Join the discussion below.

  • george rauch

    can i use lime instead of lemon

    We wouldn't recommend that in this recipe.

  • No Name

    I had to look up the word "braiser." And I guess, who knows because the definition is in French, it's a skillet?


    It's similar to a dutch oven. In the "Tools you'll need" Section we link to a braiser so you can take a look.

  • Kelly

    Could you make this with skinless thighs? Obviously the added crisp, yummy bits from the skin would make this even better, but I have boneless, skinless thighs on hand, and would prefer not making another trip to store.

    Sure! Boneless, skinless chicken won't need to cook as long so keep that in mind. Hope you enjoy!

  • Barbara Evans

    Can BONELESS chicken thighs be used?

    Yes! Boneless thighs are very forgiving, but they will likely take less time than bone in!

  • Scott Miller

    This dish already has potatoes, why serve it over rice or couscous?

    It's delicious to have rice or couscous soak up some of the sauce. You definitely can just serve it as is without rice or couscous. Hope you enjoy Scott!

  • Diane Bartholomew

    My husband and I tried this recipe for dinner tonight! He must have said at least 10 times during dinner, this recipe is definitely a keeper! It is SO good and tastes like something you would get at a very nice restaurant! I don't like to entertain, especially a dinner, but with this recipe, I would feel very comfortable serving it!

    Thanks Diane, so happy you both loved it!

  • Rachel

    Incredible recipe. It's going in our winter rotation for sure. I added about 1C of chicken stock and it turned out perfectly saucy. We added crusty bread in lieu of the rice or couscous. Enjoy!

    Thanks Rachel, we are so happy that you loved it!

  • Lindsay Powers

    Fantastic recipe! Loved the lemony flavor. Added chopped baby carrots to ours :)

    Thanks Lindsay, glad you enjoyed it. Carrots sound like a yummy addition!

  • JimmyB

    I made this last night and it was good. Even my picky eater praised it. My thighs were huge so I only used 4 and put them in a 12" cast iron skillet. I used those little fingerling potatoes. I cut them in half long ways and put them in the microwave for a few minutes instead of boiling. Since I was not planning to cook rice I upped the potatoes to a pound. I used all the other ingredients as stated. I put the pan in a 375° oven uncovered for 35 minutes. I added a bit more broth in case it dried out. Ironically when all was said and done after dinner my picky eater said that the next time we should serve this with rice. I had not even mentioned that rice was suggested in your instructions. As far as my tastes go I think the next time I will reduce the lemon juice a bit. Thank you for sharing this recipe.

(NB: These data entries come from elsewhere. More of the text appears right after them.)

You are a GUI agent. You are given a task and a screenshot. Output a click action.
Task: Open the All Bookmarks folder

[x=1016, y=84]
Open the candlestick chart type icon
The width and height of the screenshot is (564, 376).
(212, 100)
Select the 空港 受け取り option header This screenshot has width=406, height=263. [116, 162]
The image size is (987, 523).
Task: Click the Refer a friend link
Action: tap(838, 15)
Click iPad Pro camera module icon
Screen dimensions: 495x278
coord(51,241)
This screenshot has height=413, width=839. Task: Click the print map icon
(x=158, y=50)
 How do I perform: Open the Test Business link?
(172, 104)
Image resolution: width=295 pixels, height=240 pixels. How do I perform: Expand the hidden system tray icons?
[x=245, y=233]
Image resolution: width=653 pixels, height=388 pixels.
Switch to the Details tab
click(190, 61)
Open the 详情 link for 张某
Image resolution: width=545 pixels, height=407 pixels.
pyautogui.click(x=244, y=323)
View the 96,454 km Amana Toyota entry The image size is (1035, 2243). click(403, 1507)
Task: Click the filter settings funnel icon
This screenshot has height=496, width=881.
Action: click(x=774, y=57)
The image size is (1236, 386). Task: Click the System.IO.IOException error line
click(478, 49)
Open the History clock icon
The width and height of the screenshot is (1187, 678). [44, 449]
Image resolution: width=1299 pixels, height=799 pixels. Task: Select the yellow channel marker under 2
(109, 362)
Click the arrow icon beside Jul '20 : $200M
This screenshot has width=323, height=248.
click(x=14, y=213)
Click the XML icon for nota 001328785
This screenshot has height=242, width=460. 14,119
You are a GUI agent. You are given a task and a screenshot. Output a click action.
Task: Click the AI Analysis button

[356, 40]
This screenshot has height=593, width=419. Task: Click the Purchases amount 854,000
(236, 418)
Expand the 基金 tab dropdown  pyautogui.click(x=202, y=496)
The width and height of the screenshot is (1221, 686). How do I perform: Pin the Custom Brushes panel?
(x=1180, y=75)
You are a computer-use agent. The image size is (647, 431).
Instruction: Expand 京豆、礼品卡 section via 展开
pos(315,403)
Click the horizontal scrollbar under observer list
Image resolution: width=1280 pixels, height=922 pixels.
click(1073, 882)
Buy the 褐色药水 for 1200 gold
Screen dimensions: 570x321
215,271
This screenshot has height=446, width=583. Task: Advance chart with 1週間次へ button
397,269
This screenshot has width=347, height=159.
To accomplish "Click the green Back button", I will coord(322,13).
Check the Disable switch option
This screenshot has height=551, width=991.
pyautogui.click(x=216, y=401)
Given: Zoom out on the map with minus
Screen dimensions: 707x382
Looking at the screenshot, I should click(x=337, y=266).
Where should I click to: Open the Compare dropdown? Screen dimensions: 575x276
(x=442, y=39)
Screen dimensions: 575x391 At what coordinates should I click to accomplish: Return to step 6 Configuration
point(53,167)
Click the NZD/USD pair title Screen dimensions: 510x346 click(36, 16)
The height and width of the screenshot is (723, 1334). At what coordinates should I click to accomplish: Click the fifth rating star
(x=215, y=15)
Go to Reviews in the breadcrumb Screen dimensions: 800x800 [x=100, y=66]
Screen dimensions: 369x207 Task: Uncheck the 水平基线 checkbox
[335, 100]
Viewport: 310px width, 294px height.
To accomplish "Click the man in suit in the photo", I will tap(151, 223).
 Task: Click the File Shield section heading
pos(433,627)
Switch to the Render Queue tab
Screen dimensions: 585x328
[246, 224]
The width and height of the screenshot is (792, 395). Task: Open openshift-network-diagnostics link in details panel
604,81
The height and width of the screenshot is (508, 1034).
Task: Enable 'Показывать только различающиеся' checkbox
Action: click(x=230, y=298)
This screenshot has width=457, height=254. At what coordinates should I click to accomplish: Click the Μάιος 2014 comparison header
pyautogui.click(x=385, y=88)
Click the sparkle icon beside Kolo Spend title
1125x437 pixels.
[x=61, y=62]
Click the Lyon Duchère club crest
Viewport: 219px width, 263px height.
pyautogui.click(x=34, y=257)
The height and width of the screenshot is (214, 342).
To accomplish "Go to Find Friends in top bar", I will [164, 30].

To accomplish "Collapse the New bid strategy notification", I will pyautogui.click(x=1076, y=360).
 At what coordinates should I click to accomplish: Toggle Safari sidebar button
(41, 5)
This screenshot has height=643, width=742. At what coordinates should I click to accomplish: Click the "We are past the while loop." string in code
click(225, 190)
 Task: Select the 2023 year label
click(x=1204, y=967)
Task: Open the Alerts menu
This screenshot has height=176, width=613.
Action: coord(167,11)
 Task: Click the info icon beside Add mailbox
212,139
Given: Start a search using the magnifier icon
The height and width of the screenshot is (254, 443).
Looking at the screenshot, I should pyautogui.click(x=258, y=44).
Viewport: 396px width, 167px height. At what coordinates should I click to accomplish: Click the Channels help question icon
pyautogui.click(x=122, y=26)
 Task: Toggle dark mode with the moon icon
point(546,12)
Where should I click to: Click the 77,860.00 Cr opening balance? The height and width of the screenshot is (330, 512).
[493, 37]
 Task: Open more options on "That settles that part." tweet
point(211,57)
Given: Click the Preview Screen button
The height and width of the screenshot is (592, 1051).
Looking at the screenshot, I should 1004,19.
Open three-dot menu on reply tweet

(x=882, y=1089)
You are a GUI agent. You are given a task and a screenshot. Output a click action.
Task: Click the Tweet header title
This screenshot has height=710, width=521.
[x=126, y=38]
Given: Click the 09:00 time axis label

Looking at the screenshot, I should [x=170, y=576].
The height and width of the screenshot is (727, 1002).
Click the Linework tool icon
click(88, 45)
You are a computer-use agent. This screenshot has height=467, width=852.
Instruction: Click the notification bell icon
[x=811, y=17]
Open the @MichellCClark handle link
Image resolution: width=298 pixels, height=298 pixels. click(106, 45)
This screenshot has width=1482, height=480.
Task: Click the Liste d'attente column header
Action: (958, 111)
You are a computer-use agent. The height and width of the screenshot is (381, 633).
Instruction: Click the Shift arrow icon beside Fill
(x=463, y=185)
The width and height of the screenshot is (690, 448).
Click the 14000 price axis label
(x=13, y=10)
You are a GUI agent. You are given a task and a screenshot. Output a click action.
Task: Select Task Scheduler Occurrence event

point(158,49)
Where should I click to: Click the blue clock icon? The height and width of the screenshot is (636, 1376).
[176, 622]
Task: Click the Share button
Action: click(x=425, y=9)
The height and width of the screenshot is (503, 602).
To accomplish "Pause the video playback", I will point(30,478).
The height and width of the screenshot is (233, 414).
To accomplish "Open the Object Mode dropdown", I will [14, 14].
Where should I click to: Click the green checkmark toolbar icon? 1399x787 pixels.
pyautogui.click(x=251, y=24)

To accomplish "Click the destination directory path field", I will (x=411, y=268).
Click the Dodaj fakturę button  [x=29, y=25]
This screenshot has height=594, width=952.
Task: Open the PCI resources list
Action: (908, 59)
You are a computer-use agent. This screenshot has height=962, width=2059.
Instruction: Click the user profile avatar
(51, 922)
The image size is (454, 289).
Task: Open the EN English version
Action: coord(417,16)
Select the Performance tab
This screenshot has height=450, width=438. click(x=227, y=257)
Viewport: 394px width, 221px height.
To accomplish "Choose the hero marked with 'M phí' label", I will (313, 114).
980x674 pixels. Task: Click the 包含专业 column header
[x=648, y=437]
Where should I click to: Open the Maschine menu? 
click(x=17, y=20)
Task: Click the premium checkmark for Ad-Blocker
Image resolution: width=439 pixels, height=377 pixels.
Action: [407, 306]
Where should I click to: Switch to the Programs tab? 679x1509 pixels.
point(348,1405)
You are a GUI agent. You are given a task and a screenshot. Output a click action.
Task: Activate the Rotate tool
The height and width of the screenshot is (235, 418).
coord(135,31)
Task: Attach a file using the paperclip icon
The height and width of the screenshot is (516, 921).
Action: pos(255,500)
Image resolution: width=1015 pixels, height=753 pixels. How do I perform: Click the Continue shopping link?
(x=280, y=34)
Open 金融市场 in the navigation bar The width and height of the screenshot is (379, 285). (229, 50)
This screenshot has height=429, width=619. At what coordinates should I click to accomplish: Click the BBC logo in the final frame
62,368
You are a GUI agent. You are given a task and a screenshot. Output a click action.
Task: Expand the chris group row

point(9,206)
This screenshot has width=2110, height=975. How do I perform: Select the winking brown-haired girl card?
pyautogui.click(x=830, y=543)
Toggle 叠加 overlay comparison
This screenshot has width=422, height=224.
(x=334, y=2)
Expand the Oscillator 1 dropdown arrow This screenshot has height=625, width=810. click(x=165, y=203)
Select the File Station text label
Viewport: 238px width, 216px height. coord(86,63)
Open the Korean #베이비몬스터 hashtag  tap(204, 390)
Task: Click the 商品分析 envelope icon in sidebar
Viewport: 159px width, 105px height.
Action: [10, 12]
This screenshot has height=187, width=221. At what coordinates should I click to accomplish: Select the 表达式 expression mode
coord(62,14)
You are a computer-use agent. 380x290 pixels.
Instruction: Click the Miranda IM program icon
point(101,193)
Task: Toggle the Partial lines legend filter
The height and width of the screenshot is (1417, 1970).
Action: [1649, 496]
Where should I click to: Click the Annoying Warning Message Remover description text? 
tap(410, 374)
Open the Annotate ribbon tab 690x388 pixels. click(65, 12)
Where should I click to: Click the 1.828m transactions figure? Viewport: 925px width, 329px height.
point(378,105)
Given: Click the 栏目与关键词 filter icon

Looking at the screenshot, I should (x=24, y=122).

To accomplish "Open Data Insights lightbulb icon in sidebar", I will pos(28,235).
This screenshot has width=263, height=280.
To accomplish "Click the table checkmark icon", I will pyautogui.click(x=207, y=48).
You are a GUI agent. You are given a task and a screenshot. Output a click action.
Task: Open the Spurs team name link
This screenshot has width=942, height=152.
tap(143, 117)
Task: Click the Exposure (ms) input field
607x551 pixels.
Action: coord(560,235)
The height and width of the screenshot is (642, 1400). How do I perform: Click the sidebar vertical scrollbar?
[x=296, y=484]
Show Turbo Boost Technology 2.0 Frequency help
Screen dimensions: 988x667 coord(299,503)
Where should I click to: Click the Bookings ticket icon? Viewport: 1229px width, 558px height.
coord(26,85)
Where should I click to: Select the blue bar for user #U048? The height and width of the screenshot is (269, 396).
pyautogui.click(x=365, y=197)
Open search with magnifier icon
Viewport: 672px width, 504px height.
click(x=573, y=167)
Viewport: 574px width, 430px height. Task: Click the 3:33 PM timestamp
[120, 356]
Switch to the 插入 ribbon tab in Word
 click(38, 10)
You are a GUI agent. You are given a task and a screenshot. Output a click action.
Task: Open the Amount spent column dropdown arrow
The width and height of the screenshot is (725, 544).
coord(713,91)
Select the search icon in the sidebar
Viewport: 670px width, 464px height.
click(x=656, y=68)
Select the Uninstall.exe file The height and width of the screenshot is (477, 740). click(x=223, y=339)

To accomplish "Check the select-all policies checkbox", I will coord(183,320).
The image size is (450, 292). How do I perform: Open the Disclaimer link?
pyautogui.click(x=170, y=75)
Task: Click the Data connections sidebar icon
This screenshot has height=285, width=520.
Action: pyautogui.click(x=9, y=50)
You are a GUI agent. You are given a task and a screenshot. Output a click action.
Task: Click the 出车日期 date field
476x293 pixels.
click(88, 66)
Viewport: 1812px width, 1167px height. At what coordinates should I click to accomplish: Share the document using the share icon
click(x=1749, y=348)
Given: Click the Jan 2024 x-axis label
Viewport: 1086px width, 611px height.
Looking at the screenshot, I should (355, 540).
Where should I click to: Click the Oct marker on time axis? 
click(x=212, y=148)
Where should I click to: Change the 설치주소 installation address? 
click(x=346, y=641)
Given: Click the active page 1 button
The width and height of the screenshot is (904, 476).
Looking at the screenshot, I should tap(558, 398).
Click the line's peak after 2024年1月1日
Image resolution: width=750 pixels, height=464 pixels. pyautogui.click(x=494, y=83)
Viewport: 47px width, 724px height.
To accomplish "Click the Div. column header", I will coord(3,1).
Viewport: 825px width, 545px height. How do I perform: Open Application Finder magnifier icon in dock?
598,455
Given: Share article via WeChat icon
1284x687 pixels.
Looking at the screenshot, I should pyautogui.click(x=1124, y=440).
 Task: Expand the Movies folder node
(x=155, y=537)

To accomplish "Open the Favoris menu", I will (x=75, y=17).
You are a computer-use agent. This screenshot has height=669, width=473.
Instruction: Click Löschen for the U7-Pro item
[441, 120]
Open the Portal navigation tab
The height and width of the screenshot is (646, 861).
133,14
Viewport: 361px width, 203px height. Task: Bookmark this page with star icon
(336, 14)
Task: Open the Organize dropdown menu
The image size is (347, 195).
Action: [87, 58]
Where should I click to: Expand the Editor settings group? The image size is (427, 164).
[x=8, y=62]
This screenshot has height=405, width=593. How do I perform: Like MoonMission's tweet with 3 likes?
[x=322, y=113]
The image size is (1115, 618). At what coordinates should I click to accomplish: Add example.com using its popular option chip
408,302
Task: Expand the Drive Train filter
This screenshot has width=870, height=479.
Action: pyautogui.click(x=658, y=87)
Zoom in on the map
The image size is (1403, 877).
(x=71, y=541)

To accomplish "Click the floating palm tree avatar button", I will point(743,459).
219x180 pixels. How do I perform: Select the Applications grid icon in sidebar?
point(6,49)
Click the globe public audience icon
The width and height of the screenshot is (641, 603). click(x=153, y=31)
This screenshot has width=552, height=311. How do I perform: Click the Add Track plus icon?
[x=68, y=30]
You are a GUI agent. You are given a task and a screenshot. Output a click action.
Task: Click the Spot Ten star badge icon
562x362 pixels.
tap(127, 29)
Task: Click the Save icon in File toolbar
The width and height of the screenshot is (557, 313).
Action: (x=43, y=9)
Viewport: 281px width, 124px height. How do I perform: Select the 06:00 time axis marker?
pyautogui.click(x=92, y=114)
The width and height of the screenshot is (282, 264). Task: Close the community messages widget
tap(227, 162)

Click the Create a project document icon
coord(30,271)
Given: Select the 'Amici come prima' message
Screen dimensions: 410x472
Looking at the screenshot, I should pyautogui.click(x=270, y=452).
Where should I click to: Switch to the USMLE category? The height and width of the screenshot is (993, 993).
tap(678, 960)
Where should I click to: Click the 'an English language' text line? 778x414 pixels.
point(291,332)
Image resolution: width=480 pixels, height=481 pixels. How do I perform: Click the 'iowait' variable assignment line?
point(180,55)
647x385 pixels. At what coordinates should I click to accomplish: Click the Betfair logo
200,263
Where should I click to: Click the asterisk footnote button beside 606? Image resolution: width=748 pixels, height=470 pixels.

    Thanks Jimmy, we are glad you enjoyed it! We love to hear when a picky eater is happy!

  • Jake Barnes

    WHAT?? This recipe is a KEEPER! I am continually impressed by your recipes, and they make an appearance in our family's weekly menu every week. But I had to come back to this and leave a review. Every detail is perfect. The potatoes! The sauce! The chicken (though I did pop the chicken under the broiler at the end to crisp it up)! And it does seem odd at first glance to also serve rice or couscous, but with that wonderful sauce, you really do want something to soak it all up. Thank you!!

    Thank you Jake, we are so happy you loved it!